**DATASET RECORDS:**
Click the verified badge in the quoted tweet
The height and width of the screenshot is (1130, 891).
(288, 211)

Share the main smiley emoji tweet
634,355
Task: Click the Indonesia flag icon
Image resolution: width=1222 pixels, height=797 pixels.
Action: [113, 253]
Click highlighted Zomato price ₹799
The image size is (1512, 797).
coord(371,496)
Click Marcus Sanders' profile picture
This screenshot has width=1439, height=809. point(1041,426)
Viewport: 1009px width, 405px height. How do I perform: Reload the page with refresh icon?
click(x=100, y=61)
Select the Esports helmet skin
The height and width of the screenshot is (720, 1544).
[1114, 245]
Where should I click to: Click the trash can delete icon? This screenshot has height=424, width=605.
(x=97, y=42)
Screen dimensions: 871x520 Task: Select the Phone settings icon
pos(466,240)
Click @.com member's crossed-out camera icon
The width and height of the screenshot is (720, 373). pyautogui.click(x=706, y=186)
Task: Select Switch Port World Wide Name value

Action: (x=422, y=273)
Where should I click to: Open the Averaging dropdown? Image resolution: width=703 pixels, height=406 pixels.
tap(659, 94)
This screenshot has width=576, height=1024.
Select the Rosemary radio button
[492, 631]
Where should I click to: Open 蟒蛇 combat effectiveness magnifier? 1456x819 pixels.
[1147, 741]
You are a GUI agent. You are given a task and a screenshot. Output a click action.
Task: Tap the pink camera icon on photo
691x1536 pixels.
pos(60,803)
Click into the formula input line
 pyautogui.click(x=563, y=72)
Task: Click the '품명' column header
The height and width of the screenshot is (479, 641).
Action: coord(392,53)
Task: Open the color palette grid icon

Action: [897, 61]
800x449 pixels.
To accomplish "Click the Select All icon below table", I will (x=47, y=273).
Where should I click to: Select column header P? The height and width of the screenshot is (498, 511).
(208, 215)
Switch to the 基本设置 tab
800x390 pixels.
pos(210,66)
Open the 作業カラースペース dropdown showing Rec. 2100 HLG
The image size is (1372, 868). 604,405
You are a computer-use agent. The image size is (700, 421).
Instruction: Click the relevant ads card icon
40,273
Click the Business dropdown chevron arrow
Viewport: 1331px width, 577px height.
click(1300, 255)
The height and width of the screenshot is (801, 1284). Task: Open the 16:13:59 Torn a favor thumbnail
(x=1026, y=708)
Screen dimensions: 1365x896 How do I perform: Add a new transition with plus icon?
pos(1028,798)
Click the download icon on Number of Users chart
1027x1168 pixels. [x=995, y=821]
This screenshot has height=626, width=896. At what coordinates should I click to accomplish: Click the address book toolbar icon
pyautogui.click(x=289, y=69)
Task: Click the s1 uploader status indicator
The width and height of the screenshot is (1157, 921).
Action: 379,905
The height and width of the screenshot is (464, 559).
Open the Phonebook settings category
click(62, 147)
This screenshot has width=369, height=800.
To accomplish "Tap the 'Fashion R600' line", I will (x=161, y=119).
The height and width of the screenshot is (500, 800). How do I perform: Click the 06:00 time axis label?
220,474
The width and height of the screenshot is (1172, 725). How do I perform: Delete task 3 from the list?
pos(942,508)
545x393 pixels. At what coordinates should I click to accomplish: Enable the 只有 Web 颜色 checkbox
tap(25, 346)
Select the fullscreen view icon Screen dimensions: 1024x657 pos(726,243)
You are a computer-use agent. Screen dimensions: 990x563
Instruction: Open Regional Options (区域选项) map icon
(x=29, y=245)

**BRIEF:** Please collect every line of the material that contains the string "pixels" and copy each one in full.

**SOLVED EXERCISE:**
Image resolution: width=1222 pixels, height=797 pixels.
Where should I click to: Open the Averaging dropdown? Image resolution: width=703 pixels, height=406 pixels.
Where should I click to: Open 蟒蛇 combat effectiveness magnifier? 1456x819 pixels.
691x1536 pixels.
800x449 pixels.
800x390 pixels.
1027x1168 pixels. [x=995, y=821]
545x393 pixels. At what coordinates should I click to accomplish: Enable the 只有 Web 颜色 checkbox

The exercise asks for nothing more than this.